Android中对于各种ANR(Application Not Respond)都有不同的检测机制,今天来介绍一下Input事件的ANR触发机制
10-21 10:03:26.935 1322 3788 I ActivityManager: Done dumping
10-21 10:03:27.023 1322 3788 E ActivityManager: ANR in com.example.stability (com.example.stability/.anr.ANRActivity)
10-21 10:03:27.023 1322 3788 E ActivityManager: PID: 2786
10-21 10:03:27.023 1322 3788 E ActivityManager: Reason: Input dispatching timed out (com.example.stability/com.example.stability.anr.ANRActivity, e07be82 com.example.stability/com.example.stability.anr.ANRActivity (server) is not responding. Waited 8009ms for (eventTime=117830966476000, deviceId=4, source=0x00001002, displayId=0, action=DOWN, actionButton=0x00000000, flags=0x00000000, metaState=0x00000000, buttonState=0x00000000, classification=NONE, edgeFlags=0x00000000, xPrecision=1.0, yPrecision=1.0, xCursorPosition=nan, yCursorPosition=nan, pointers=[0: (470.0, 712.0)]), policyFlags=0x62000000)

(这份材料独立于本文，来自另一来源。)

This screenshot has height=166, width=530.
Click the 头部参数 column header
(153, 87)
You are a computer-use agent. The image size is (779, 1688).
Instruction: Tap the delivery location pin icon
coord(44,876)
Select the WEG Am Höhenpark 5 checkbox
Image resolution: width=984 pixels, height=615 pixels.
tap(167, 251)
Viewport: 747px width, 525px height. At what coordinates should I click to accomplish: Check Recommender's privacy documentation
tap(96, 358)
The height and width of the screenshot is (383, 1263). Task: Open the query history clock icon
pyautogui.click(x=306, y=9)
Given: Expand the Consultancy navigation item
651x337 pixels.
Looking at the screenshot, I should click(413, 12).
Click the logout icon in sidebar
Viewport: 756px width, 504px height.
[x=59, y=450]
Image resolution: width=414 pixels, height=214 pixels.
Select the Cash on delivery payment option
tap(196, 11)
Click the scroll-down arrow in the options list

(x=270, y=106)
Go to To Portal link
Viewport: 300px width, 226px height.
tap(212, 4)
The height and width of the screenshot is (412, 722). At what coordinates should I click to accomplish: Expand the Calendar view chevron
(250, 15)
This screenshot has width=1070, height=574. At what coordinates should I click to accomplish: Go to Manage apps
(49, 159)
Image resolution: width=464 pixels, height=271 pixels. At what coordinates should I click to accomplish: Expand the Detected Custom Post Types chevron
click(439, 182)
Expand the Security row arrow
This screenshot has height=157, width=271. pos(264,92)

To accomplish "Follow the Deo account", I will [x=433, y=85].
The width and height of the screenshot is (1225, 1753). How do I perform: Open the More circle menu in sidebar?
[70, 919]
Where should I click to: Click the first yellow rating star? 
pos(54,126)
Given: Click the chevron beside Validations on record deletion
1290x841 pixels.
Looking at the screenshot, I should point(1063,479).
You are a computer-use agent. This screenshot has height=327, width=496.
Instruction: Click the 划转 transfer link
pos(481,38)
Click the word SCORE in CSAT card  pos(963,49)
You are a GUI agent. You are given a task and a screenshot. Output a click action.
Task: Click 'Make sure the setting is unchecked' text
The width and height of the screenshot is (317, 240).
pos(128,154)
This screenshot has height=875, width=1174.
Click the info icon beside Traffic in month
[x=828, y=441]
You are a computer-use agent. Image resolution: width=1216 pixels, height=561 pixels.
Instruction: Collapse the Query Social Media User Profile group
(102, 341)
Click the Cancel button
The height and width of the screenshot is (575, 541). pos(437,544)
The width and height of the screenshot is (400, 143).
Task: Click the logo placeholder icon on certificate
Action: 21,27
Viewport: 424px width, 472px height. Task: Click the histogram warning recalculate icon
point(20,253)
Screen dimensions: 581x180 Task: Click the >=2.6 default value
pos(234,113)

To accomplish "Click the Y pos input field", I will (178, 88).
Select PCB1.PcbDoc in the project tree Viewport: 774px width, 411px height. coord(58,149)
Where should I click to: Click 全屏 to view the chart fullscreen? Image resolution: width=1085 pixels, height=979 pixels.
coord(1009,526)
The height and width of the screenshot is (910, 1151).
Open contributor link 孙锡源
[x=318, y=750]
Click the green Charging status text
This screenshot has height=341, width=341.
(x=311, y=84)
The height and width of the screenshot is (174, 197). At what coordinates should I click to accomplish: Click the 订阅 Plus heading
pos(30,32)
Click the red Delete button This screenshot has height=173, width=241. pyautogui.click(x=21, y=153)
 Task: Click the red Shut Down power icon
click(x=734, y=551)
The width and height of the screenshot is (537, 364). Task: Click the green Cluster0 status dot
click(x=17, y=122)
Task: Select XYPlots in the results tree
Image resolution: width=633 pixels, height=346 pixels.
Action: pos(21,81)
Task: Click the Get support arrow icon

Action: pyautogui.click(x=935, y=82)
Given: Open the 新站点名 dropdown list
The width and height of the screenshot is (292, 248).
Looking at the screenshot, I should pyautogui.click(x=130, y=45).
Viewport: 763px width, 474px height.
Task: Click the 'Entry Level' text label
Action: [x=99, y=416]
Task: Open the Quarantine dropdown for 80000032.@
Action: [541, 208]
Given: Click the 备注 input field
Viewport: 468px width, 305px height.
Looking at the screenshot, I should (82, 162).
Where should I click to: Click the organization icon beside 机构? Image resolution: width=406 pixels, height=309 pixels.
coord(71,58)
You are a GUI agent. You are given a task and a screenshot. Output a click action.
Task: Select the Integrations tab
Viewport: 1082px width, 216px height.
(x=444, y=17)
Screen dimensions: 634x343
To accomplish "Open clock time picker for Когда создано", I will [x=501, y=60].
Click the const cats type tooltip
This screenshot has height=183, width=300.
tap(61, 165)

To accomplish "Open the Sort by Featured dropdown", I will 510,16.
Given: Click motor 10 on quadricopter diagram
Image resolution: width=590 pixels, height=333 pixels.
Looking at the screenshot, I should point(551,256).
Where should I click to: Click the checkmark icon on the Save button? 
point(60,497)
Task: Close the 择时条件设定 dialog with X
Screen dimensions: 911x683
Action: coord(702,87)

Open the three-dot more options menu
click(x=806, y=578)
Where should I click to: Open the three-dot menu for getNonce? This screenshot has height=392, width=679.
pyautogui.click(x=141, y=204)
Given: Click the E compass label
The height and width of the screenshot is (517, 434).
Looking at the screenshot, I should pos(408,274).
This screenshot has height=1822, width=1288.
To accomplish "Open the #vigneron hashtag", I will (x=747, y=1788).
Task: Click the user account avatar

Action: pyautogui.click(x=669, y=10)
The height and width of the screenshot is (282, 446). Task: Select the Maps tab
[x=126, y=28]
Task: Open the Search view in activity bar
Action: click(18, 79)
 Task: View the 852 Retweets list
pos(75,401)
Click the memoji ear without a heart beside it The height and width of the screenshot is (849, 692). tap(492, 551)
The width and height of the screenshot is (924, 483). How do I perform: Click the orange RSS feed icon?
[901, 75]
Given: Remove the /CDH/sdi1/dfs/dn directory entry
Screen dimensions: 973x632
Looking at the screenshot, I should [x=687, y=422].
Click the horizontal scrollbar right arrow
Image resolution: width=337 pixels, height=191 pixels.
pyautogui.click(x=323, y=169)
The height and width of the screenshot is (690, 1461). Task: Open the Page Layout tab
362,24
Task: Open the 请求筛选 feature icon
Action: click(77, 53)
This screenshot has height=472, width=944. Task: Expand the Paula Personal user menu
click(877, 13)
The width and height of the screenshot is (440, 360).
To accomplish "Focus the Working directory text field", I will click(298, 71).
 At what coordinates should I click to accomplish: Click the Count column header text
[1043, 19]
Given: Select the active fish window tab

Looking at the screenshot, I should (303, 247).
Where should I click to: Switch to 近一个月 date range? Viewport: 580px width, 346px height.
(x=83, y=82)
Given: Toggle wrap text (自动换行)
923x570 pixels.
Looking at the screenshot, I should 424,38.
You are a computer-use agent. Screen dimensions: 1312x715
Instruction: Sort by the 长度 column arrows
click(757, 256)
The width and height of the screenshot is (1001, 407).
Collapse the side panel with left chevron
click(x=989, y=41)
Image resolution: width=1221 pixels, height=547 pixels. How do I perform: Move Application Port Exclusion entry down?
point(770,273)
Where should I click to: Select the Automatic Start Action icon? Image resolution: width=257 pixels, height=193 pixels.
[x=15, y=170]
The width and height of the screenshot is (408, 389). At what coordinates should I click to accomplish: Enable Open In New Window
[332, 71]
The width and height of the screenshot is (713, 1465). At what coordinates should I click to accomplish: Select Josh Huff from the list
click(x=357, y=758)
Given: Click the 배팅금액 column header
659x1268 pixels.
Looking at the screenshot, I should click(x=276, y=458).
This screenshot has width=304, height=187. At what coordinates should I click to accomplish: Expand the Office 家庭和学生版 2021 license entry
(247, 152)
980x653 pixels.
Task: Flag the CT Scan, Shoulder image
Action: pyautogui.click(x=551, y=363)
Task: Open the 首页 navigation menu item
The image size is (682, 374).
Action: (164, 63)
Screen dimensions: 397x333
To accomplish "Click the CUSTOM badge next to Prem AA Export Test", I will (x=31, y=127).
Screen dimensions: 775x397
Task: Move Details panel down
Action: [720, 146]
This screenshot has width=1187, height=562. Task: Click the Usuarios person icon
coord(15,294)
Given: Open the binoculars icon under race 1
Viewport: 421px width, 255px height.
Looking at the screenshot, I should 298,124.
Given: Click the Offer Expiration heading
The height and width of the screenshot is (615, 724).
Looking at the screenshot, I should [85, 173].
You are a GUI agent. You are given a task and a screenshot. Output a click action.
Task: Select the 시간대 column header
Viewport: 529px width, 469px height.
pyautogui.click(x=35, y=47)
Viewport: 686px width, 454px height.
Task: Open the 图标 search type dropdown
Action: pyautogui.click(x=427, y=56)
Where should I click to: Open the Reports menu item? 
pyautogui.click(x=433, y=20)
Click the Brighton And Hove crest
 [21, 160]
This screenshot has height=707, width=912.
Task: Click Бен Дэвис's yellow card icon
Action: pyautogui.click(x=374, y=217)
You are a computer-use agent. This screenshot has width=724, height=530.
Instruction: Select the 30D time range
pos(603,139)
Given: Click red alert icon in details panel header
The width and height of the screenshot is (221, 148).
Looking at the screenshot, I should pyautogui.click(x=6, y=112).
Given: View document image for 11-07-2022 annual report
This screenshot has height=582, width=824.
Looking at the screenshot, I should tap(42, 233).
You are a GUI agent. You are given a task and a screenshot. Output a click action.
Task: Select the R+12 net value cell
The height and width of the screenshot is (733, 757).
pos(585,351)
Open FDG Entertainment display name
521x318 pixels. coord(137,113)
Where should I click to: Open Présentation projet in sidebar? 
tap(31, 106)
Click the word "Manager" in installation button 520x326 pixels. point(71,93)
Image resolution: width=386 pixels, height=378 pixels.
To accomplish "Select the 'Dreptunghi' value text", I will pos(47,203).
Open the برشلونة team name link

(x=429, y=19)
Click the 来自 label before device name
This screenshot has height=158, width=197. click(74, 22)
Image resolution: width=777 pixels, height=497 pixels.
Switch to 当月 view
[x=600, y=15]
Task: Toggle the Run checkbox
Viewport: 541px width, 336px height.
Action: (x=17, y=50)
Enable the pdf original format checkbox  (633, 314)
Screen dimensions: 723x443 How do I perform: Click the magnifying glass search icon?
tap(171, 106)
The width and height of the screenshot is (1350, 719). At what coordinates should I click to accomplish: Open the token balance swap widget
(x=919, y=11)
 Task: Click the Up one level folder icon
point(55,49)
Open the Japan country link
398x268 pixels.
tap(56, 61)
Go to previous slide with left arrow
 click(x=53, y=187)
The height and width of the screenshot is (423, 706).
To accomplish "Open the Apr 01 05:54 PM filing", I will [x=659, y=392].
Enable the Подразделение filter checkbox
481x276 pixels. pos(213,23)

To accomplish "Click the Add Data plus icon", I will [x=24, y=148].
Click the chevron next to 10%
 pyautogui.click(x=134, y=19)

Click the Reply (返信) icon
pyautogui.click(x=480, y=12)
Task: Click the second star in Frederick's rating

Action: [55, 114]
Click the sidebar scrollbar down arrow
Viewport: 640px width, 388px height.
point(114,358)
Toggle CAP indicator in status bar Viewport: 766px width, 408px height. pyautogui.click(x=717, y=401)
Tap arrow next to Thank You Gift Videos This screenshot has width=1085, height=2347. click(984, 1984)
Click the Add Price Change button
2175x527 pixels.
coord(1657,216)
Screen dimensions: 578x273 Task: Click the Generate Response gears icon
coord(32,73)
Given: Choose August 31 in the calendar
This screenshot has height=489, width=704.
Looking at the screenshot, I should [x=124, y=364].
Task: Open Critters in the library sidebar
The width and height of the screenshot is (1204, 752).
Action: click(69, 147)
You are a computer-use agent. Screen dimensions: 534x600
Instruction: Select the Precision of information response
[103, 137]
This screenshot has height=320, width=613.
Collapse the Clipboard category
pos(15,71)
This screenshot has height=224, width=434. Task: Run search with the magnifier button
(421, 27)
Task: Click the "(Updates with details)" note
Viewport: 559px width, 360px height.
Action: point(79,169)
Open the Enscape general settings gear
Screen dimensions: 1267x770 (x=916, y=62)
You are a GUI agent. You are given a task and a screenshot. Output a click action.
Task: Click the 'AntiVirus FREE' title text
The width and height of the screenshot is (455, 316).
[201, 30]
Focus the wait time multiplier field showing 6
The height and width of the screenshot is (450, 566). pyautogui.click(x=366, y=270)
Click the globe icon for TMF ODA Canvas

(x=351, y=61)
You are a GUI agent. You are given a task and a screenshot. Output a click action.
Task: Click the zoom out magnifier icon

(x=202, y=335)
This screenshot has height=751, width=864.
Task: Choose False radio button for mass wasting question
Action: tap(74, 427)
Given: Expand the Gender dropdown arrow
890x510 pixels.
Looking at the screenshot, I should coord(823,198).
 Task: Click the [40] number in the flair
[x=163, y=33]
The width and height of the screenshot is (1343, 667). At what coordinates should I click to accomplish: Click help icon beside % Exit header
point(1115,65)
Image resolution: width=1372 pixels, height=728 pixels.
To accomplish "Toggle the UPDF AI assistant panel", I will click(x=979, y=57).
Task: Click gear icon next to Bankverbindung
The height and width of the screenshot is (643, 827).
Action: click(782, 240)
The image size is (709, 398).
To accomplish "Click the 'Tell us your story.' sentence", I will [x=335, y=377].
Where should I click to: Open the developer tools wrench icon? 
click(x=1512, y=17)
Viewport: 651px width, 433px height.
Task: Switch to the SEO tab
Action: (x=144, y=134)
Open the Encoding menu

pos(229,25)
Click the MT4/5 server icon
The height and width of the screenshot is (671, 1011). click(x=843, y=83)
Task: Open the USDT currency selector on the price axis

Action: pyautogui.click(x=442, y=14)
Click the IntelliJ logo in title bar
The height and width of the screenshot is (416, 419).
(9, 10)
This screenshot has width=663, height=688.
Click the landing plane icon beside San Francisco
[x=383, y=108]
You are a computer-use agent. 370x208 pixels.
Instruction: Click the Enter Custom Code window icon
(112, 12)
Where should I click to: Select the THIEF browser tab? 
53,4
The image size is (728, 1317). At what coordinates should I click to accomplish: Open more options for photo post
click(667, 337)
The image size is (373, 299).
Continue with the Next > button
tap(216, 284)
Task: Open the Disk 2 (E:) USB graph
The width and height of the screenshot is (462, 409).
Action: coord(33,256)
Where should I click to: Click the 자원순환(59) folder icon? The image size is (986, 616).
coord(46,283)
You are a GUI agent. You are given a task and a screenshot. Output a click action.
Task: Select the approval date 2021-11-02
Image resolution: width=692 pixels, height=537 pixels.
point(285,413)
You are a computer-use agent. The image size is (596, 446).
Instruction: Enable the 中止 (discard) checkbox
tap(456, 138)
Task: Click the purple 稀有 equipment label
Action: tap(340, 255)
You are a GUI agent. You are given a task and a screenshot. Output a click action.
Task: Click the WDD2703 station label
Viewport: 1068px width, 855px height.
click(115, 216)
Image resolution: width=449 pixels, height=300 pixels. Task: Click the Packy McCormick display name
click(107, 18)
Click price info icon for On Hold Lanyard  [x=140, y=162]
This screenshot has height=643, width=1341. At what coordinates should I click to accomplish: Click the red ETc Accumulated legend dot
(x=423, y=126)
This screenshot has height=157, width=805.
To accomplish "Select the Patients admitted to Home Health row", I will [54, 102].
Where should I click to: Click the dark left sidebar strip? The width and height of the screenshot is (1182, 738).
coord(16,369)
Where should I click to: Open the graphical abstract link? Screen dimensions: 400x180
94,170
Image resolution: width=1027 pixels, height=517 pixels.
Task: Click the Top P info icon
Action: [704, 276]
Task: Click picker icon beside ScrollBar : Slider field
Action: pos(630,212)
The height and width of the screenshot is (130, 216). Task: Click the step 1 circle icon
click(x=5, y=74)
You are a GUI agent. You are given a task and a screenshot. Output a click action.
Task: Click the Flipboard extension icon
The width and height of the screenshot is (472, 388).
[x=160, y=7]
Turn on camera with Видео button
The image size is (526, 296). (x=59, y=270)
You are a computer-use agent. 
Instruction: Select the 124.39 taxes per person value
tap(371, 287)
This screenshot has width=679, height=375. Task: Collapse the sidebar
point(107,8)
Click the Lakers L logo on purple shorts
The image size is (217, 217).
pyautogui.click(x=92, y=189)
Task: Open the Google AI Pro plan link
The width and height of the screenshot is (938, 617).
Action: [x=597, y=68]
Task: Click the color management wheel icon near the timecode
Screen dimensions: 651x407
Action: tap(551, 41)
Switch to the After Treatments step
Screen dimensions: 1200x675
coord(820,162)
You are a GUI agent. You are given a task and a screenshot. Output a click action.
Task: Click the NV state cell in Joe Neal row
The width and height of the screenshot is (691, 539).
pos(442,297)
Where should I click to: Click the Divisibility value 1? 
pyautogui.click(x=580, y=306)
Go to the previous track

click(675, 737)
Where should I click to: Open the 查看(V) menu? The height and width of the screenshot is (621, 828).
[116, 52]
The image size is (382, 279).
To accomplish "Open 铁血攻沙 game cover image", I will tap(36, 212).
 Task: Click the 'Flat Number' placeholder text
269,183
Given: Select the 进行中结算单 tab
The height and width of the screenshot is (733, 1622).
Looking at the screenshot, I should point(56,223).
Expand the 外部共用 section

10-21 10:03:27.023 1322 3788 E ActivityManager: Parent: com.example.stability/.anr.ANRActivity
10-21 10:03:27.023 1322 3788 E ActivityManager: Load: 24.16 / 24.81 / 24.94
10-21 10:03:27.023 1322 3788 E ActivityManager: ----- Output from /proc/pressure/memory -----
10-21 10:03:27.023 1322 3788 E ActivityManager: some avg10=0.00 avg60=0.00 avg300=0.00 total=8238359
10-21 10:03:27.023 1322 3788 E ActivityManager: full avg10=0.00 avg60=0.00 avg300=0.00 total=4188694
10-21 10:03:27.023 1322 3788 E ActivityManager: ----- End output from /proc/pressure/memory -----
10-21 10:03:27.023 1322 3788 E ActivityManager:
首先我们知道InputDispatcher分发事件的最后一个方法是startDispatchCycleLocked,我们先来看这个方法
不去关心无关代码,只看事件发送之后的处理
事件分发后,将事件从connection->outboundQueue移除,添加到connection->waitQueue中,调用mAnrTracker.insert把对应timeout和记录app信息的token添加进去,这个timeout一般为5000ms,也就是输入事件无响应的超时
void InputDispatcher::startDispatchCycleLocked(nsecs_t currentTime,
const sp<Connection>& connection) {
const nsecs_t timeout =
getDispatchingTimeoutLocked(connection->inputChannel->getConnectionToken());
dispatchEntry->timeoutTime = currentTime + timeout;
...
connection->outboundQueue.erase(std::remove(connection->outboundQueue.begin(),
connection->outboundQueue.end(),
dispatchEntry));
connection->waitQueue.push_back(dispatchEntry);
if (connection->responsive) {
mAnrTracker.insert(dispatchEntry->timeoutTime,
connection->inputChannel->getConnectionToken());
}
}
}
我们回到分发开始的函数dispatchOnce,通过注释我们知道processAnrsLocked方法是进行ANR相关处理的,我们接着往下看
void InputDispatcher::dispatchOnce() {
nsecs_t nextWakeupTime = LONG_LONG_MAX;
{
if (!haveCommandsLocked()) {
dispatchOnceInnerLocked(&nextWakeupTime);
}
if (runCommandsLockedInterruptible()) {
nextWakeupTime = LONG_LONG_MIN;
}
// If we are still waiting for ack on some events,
// we might have to wake up earlier to check if an app is anr'ing.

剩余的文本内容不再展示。